__Questions__
[a] Answer these questions from the article about LetsGetChecked, one answer per line:
(i) In what year did Rory McIlroy invest in the company's Series A round?
(ii) How many new jobs did the company announce last December that it was creating in Dublin?
(iii) How many corporate customers does the company have?
[b] In the article about LetsGetChecked, reproduce word for word the passage starting at "During the pandemic, the" and ending at "at some point?".

LetsGetChecked, he says, is now a pharmacy business, a telehealth business and a diagnostics business.

“What those three verticals do is to help patients manage conditions over time. So rather than just giving you a diagnosis, we will take care of you into the future. We’ll drive better clinical outcomes for patients. That might mean reducing cardiovascular risk, reducing cholesterol or improving hypothyroidism for people who suffer from it.”

Professional golfer Rory McIlroy is among the array of companies involved in the Series D round.

“He's actually been with the company for quite some time,” says Mr Foley. “He invested in our Series A [round] in 2018. He has always been a big champion of the company and it’s good to have him involved.”

Others to participate in the round include Optum Ventures, Transformation Capital, HLM Venture Partners and Qiming Venture Partners USA.

The company now claims to have an annual growth rate of 1,500pc. It announced last December that it was creating 160 new jobs in Dublin, where it has built a lab to cater for the European market. It also has an office in New York.

During the pandemic, the company worked with airlines to arrange Covid tests that fit in with countries’ travel requirements. This focused mainly on carriers with US routes, with a test taken 72 hours before passengers were due to fly.

With all that, LetsGetChecked is adding to its service portfolio, and the soft entry into quasi-pharmaceutical territory, would he consider changing the company’s name at some point?

“Never,” he says. “Diagnostics is the most important piece of the healthcare journey. It’s your on-ramp to [health] care. Let's get people checked and tested early, then offer more services or care pathways. So the message and the brand is really critical to that diagnostic piece.”

Mr Foley’s ideas around future services for LetsGetChecked include predictive healthcare.

One plan is something that resembles a personalised DNA ‘book’ on people that concentrate – and automate – tests and treatments based on a person’s core genetic makeup.

The idea is to identify risk factors about people based on their genetic information. This way, the company could advise that a customer may have a higher probability of developing, say, colorectal cancer or cholesterol. A ‘book of you’ would then evolve over time as more information became available, possibly including the sequencing of a customer’s DNA. Customers might then know that they should get screened for particular things every year based on their risk profile. LetsGetChecked’s idea is to have telehealth consultations and e-prescriptions ready for all of this.

“This will be a small component of some of the care pathways that we're developing,” he says.

“In some instances, genetics scores can be a really important component in how you're managing someone's care by identifying these risk conditions. We’re preparing for this in the near term and it will be just another tool that we have for our physicians to be able to manage a patient's care.”

Letsgetchecked has 300 corporate customers, including American Airlines, travel booking engine Kayak and the golfing PGA.

Employer healthcare is now a “big chunk” of the company’s business, says Mr Foley.

Does he think that the healthcare industry, in general, is gravitating more toward private services such as his, compared to traditional public health services offered in countries around Europe?

“We operate in both the private and public sector,” he says. “We deal with health insurance and with employers but we also have tons of applications where we actually work with the public sector, including massive large public health screening programs with the likes of Medicaid in the United States. There will always be a need for that kind of public health infrastructure.”

Mr Foley is managing all of this with three young children at home. It’s one of the reasons he attributes to maintaining Dublin as the company’s future headquarters.

But another is that you can now build and run ‘unicorns’ from Ireland, using the deeper, more adventurous pockets of US venture capital.

“We’ve evolved as a company,” he says. “We’re on a road to providing all of these care pathways to people. I’m happy to do this here in Dublin.”

__Dataset records__
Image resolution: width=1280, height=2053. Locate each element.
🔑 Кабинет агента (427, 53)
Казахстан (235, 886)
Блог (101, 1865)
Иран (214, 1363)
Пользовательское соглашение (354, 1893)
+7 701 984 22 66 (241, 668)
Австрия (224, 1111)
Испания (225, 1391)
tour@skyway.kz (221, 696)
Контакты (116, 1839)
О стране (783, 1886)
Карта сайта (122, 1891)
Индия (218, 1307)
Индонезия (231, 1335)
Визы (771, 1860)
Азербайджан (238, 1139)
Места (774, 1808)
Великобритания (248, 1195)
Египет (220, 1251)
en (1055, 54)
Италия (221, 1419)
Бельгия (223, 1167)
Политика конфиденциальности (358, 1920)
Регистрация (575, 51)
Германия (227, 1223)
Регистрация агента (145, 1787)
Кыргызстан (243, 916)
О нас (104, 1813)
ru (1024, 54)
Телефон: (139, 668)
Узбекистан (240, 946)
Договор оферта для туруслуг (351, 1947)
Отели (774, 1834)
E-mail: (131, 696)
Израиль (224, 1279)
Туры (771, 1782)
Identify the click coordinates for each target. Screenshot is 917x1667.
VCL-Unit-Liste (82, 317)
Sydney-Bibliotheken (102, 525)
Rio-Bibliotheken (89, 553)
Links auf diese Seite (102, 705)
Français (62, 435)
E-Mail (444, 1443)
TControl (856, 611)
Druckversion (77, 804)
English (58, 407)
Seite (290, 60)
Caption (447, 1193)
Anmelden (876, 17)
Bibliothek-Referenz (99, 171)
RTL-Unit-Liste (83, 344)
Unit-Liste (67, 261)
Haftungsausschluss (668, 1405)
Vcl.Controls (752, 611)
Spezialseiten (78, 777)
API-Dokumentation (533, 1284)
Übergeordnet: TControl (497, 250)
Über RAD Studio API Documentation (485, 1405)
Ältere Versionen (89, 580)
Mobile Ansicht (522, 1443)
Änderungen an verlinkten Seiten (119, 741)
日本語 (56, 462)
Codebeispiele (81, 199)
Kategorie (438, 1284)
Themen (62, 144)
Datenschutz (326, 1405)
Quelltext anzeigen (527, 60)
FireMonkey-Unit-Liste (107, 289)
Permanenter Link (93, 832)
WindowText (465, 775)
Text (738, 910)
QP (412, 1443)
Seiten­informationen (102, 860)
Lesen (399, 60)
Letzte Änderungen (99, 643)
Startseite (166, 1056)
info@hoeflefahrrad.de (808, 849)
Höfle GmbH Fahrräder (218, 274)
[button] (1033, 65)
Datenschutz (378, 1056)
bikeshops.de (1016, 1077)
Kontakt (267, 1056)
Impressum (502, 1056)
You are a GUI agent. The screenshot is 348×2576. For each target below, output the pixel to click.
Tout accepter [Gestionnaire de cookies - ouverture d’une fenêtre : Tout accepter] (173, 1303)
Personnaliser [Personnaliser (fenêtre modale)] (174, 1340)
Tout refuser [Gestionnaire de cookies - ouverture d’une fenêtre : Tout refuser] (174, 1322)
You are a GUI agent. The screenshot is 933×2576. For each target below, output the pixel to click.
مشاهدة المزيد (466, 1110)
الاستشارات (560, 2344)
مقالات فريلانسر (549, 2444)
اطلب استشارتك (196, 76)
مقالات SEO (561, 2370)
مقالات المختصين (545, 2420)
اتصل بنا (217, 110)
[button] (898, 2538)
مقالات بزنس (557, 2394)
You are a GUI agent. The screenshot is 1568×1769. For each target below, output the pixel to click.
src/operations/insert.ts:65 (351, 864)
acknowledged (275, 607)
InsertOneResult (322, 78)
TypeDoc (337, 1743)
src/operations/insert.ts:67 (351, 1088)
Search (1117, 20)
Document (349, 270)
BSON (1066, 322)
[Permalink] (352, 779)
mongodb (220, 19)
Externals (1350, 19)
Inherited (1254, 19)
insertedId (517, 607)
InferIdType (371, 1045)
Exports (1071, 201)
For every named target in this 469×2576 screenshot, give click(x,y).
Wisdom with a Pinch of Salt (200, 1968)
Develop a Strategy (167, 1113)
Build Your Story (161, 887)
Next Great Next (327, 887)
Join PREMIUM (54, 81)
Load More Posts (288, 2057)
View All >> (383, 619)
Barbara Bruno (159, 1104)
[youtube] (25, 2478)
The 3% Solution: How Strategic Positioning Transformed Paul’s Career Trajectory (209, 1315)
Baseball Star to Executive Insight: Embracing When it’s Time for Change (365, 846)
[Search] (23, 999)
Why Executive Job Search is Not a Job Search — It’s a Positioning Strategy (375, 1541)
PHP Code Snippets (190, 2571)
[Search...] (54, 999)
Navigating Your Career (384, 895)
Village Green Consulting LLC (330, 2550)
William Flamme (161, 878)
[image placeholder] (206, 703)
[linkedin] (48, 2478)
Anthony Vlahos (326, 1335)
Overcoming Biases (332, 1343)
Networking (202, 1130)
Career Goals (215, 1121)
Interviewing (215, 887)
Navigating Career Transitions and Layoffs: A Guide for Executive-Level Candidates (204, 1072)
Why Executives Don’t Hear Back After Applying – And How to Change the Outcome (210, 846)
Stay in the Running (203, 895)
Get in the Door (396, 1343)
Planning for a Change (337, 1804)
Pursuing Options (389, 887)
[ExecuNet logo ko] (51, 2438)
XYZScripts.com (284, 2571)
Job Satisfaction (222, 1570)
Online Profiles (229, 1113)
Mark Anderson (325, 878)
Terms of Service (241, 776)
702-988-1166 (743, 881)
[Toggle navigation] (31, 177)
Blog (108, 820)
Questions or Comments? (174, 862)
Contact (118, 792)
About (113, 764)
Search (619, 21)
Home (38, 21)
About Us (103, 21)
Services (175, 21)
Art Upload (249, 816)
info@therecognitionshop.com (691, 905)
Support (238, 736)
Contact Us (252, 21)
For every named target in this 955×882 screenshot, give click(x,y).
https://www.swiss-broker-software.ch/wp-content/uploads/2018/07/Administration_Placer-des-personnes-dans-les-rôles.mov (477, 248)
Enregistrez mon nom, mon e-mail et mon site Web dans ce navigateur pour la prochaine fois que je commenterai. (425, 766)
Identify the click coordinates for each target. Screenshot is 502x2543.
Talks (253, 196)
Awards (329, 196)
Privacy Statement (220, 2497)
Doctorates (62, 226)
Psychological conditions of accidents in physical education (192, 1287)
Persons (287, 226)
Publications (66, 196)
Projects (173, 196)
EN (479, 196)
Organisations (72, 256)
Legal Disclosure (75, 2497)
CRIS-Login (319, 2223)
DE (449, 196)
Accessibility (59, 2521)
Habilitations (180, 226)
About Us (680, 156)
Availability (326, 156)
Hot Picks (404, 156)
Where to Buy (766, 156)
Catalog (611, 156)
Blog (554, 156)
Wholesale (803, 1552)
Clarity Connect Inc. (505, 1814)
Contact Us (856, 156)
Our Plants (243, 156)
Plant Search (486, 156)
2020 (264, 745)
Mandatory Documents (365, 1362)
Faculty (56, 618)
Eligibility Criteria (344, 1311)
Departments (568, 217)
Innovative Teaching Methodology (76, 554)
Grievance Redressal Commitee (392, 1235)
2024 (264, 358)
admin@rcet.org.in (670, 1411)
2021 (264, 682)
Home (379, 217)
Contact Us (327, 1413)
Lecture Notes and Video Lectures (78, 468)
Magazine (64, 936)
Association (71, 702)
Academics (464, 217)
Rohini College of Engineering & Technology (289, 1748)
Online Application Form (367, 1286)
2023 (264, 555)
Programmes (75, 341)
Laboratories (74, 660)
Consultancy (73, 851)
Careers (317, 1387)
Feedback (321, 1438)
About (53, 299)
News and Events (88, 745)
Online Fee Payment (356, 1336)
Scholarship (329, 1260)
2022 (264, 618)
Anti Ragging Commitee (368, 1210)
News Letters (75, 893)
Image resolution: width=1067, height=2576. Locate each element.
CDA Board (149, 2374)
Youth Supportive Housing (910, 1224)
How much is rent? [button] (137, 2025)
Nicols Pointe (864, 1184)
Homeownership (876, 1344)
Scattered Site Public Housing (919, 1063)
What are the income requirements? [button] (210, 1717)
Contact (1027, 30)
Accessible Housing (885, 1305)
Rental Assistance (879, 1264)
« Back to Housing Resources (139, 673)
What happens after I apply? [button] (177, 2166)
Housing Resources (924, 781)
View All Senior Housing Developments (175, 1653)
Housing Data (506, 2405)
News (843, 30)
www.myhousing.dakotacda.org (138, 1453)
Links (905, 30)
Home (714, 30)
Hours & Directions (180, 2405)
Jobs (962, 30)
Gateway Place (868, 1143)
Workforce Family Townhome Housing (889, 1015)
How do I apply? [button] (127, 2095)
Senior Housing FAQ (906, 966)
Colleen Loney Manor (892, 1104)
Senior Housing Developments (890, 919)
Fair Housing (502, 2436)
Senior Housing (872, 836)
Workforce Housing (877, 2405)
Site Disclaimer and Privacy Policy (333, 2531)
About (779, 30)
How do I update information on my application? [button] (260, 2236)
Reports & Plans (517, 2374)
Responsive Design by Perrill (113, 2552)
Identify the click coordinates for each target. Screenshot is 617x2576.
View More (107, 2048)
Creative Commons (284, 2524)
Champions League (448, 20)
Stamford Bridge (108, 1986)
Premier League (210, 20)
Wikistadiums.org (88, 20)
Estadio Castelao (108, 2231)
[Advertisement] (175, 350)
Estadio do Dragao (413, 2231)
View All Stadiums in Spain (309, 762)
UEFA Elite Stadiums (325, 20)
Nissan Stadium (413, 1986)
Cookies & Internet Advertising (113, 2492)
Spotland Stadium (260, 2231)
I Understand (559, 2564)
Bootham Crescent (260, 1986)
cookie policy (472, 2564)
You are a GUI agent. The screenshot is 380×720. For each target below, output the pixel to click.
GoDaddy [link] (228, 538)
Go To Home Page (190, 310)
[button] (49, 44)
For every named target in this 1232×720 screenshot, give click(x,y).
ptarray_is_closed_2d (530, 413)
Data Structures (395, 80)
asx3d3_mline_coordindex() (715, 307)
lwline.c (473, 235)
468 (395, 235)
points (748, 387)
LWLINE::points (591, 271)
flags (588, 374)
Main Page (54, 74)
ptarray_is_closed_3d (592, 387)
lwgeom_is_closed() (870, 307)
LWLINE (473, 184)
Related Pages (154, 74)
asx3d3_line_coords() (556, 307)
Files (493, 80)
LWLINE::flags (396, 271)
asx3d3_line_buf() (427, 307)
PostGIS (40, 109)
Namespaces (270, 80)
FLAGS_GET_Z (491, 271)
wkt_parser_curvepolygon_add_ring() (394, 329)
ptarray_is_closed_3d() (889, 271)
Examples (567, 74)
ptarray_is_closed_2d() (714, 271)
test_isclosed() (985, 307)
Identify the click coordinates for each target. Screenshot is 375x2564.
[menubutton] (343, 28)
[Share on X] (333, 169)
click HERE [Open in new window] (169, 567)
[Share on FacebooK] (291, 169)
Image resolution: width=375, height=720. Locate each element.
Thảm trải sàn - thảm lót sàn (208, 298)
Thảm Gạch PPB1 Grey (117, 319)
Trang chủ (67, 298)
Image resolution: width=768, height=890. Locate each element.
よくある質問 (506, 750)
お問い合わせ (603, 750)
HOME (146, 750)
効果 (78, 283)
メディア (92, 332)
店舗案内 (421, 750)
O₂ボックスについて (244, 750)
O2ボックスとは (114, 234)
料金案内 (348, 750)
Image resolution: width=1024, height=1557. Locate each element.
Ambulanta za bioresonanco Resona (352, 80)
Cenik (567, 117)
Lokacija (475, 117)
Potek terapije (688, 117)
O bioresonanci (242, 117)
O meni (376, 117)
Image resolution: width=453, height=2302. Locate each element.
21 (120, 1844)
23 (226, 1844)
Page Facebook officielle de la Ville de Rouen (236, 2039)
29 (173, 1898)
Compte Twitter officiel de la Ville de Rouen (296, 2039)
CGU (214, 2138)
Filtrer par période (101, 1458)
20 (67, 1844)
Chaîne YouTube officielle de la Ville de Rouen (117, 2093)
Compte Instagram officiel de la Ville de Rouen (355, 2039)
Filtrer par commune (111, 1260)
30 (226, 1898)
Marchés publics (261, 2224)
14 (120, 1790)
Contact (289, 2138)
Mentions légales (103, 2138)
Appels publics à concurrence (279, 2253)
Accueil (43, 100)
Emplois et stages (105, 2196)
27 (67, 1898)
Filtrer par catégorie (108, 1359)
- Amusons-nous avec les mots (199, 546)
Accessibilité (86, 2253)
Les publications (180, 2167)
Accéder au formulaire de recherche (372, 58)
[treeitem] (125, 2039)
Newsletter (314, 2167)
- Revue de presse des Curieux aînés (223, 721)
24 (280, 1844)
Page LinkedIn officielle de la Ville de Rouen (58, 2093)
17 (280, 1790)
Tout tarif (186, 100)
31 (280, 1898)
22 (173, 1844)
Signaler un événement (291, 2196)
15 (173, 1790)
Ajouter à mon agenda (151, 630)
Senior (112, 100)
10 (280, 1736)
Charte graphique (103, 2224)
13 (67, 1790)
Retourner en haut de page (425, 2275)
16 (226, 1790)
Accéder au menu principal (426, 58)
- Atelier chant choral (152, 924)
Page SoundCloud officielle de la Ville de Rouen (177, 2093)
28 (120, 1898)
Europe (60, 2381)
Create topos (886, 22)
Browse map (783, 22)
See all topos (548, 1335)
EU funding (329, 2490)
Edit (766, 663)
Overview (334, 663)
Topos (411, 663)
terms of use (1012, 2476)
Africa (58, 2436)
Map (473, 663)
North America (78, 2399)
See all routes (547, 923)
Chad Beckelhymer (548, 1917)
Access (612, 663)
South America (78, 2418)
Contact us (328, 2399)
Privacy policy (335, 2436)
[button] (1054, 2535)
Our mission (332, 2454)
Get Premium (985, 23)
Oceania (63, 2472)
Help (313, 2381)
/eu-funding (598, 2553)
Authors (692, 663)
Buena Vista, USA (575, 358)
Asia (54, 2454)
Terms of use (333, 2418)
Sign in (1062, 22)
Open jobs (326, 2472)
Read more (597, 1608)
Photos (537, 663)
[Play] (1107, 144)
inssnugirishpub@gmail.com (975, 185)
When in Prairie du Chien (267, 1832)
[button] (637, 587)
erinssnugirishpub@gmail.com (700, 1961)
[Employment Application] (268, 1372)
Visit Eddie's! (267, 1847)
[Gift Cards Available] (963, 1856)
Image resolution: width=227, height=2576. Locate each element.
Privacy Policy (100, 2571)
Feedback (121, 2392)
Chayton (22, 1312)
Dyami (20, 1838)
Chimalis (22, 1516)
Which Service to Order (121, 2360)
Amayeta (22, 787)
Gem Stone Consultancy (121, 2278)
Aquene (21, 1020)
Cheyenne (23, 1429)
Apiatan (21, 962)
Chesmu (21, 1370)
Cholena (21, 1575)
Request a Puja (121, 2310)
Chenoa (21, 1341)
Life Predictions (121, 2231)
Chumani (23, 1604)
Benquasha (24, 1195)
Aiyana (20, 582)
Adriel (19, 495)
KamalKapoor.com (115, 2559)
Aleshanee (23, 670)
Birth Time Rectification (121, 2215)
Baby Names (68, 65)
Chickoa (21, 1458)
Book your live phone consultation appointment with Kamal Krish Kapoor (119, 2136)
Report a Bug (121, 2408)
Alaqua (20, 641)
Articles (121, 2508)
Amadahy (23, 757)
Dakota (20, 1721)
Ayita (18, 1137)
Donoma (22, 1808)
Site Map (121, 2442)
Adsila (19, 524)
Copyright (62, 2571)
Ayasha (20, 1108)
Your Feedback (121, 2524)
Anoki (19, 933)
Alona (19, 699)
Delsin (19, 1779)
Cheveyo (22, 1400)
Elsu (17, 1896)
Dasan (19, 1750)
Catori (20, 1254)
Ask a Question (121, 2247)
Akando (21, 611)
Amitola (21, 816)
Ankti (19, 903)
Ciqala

__Outputs for the tasks__
[a]
(i) 2018
(ii) 160
(iii) 300

[b]
During the pandemic, the company worked with airlines to arrange Covid tests that fit in with countries’ travel requirements. This focused mainly on carriers with US routes, with a test taken 72 hours before passengers were due to fly.

With all that, LetsGetChecked is adding to its service portfolio, and the soft entry into quasi-pharmaceutical territory, would he consider changing the company’s name at some point?